__Work request__: Write the line that contains "Click the blue" and each one after it, word for word, ending with the final line of the data.

Content starts

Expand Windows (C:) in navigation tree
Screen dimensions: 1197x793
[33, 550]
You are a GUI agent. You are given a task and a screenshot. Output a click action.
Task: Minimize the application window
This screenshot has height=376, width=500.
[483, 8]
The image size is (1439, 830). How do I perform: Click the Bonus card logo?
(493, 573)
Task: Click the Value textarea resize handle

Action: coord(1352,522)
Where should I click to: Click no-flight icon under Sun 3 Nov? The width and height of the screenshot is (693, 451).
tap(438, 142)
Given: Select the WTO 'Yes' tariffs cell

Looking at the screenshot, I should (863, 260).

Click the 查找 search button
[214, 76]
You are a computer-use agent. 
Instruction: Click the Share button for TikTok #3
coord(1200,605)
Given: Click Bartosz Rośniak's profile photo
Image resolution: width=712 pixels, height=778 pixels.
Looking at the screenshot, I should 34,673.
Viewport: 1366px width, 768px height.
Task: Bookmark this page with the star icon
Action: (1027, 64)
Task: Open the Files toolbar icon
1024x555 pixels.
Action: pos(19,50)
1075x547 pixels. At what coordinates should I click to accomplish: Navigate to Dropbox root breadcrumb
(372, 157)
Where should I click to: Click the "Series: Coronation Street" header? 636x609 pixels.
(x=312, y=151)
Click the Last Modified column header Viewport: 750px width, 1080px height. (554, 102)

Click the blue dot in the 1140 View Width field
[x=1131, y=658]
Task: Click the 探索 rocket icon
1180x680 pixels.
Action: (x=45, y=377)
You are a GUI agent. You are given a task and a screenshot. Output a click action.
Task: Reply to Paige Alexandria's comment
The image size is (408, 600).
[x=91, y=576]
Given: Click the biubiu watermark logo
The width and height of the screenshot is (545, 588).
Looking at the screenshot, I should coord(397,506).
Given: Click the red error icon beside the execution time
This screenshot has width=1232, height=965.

Content ends

__Written solution__:
Click the blue dot in the 1140 View Width field
[x=1131, y=658]
Task: Click the 探索 rocket icon
1180x680 pixels.
Action: (x=45, y=377)
You are a GUI agent. You are given a task and a screenshot. Output a click action.
Task: Reply to Paige Alexandria's comment
The image size is (408, 600).
[x=91, y=576]
Given: Click the biubiu watermark logo
The width and height of the screenshot is (545, 588).
Looking at the screenshot, I should coord(397,506).
Given: Click the red error icon beside the execution time
This screenshot has width=1232, height=965.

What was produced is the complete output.